> [DIRECTION]
Reproduce every one of the following records verbatim, line for line, adding and omitting nothing.

* Start MATERIAL FOR THIS EXERCISE *

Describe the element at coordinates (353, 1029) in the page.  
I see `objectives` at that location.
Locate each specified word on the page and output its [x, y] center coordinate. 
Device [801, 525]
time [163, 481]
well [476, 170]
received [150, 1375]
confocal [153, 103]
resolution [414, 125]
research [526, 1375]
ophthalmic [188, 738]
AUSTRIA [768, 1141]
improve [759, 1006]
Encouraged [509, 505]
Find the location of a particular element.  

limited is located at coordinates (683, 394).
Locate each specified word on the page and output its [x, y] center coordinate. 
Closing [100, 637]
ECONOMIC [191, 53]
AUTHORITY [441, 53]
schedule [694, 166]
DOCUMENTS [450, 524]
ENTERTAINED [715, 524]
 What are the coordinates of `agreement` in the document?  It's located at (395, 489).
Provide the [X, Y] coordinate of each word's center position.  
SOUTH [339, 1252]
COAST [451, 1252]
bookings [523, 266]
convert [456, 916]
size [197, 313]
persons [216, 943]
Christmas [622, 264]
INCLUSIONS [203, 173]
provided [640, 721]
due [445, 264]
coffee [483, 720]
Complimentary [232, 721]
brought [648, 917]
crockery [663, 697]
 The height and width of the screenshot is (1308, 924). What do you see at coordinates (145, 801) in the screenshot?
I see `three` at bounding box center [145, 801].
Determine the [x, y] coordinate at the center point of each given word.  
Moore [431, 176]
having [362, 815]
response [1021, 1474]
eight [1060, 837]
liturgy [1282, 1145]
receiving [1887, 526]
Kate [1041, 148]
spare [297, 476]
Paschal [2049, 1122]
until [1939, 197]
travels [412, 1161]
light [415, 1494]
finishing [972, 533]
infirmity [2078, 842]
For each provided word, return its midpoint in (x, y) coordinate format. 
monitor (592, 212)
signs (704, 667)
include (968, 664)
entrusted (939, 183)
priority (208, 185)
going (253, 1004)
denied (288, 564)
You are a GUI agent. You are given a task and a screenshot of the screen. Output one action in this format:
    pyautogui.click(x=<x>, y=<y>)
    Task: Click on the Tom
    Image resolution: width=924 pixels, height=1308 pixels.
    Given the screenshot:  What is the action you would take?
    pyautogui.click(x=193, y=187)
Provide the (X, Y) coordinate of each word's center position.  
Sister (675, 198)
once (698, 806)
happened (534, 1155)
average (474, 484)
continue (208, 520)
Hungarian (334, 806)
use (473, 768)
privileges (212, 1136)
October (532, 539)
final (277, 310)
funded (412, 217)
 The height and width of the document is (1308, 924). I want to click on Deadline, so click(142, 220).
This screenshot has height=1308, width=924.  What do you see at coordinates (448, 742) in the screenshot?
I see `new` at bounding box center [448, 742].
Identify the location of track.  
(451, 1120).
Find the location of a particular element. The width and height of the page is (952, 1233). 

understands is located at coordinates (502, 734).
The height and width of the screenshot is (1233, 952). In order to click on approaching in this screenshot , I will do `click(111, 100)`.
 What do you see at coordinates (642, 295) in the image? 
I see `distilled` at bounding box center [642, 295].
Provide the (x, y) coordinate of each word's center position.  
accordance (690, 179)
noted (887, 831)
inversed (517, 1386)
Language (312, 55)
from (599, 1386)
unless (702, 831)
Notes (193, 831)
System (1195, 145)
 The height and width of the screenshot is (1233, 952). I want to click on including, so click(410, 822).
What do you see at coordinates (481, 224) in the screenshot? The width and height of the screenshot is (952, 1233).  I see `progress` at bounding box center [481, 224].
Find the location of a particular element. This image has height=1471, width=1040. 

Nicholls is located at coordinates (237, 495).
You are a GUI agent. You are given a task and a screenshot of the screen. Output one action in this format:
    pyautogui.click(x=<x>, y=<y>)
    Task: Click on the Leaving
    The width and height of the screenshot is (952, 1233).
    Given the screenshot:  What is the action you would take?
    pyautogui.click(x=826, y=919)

* End MATERIAL FOR THIS EXERCISE *

> [FINAL ANSWER]
Describe the element at coordinates (353, 1029) in the page.  
I see `objectives` at that location.
Locate each specified word on the page and output its [x, y] center coordinate. 
Device [801, 525]
time [163, 481]
well [476, 170]
received [150, 1375]
confocal [153, 103]
resolution [414, 125]
research [526, 1375]
ophthalmic [188, 738]
AUSTRIA [768, 1141]
improve [759, 1006]
Encouraged [509, 505]
Find the location of a particular element.  

limited is located at coordinates (683, 394).
Locate each specified word on the page and output its [x, y] center coordinate. 
Closing [100, 637]
ECONOMIC [191, 53]
AUTHORITY [441, 53]
schedule [694, 166]
DOCUMENTS [450, 524]
ENTERTAINED [715, 524]
 What are the coordinates of `agreement` in the document?  It's located at (395, 489).
Provide the [X, Y] coordinate of each word's center position.  
SOUTH [339, 1252]
COAST [451, 1252]
bookings [523, 266]
convert [456, 916]
size [197, 313]
persons [216, 943]
Christmas [622, 264]
INCLUSIONS [203, 173]
provided [640, 721]
due [445, 264]
coffee [483, 720]
Complimentary [232, 721]
brought [648, 917]
crockery [663, 697]
 The height and width of the screenshot is (1308, 924). What do you see at coordinates (145, 801) in the screenshot?
I see `three` at bounding box center [145, 801].
Determine the [x, y] coordinate at the center point of each given word.  
Moore [431, 176]
having [362, 815]
response [1021, 1474]
eight [1060, 837]
liturgy [1282, 1145]
receiving [1887, 526]
Kate [1041, 148]
spare [297, 476]
Paschal [2049, 1122]
until [1939, 197]
travels [412, 1161]
light [415, 1494]
finishing [972, 533]
infirmity [2078, 842]
For each provided word, return its midpoint in (x, y) coordinate format. 
monitor (592, 212)
signs (704, 667)
include (968, 664)
entrusted (939, 183)
priority (208, 185)
going (253, 1004)
denied (288, 564)
You are a GUI agent. You are given a task and a screenshot of the screen. Output one action in this format:
    pyautogui.click(x=<x>, y=<y>)
    Task: Click on the Tom
    Image resolution: width=924 pixels, height=1308 pixels.
    Given the screenshot:  What is the action you would take?
    pyautogui.click(x=193, y=187)
Provide the (X, Y) coordinate of each word's center position.  
Sister (675, 198)
once (698, 806)
happened (534, 1155)
average (474, 484)
continue (208, 520)
Hungarian (334, 806)
use (473, 768)
privileges (212, 1136)
October (532, 539)
final (277, 310)
funded (412, 217)
 The height and width of the document is (1308, 924). I want to click on Deadline, so click(142, 220).
This screenshot has height=1308, width=924.  What do you see at coordinates (448, 742) in the screenshot?
I see `new` at bounding box center [448, 742].
Identify the location of track.  
(451, 1120).
Find the location of a particular element. The width and height of the page is (952, 1233). 

understands is located at coordinates (502, 734).
The height and width of the screenshot is (1233, 952). In order to click on approaching in this screenshot , I will do `click(111, 100)`.
 What do you see at coordinates (642, 295) in the image? 
I see `distilled` at bounding box center [642, 295].
Provide the (x, y) coordinate of each word's center position.  
accordance (690, 179)
noted (887, 831)
inversed (517, 1386)
Language (312, 55)
from (599, 1386)
unless (702, 831)
Notes (193, 831)
System (1195, 145)
 The height and width of the screenshot is (1233, 952). I want to click on including, so click(410, 822).
What do you see at coordinates (481, 224) in the screenshot? The width and height of the screenshot is (952, 1233).  I see `progress` at bounding box center [481, 224].
Find the location of a particular element. This image has height=1471, width=1040. 

Nicholls is located at coordinates (237, 495).
You are a GUI agent. You are given a task and a screenshot of the screen. Output one action in this format:
    pyautogui.click(x=<x>, y=<y>)
    Task: Click on the Leaving
    The width and height of the screenshot is (952, 1233).
    Given the screenshot:  What is the action you would take?
    pyautogui.click(x=826, y=919)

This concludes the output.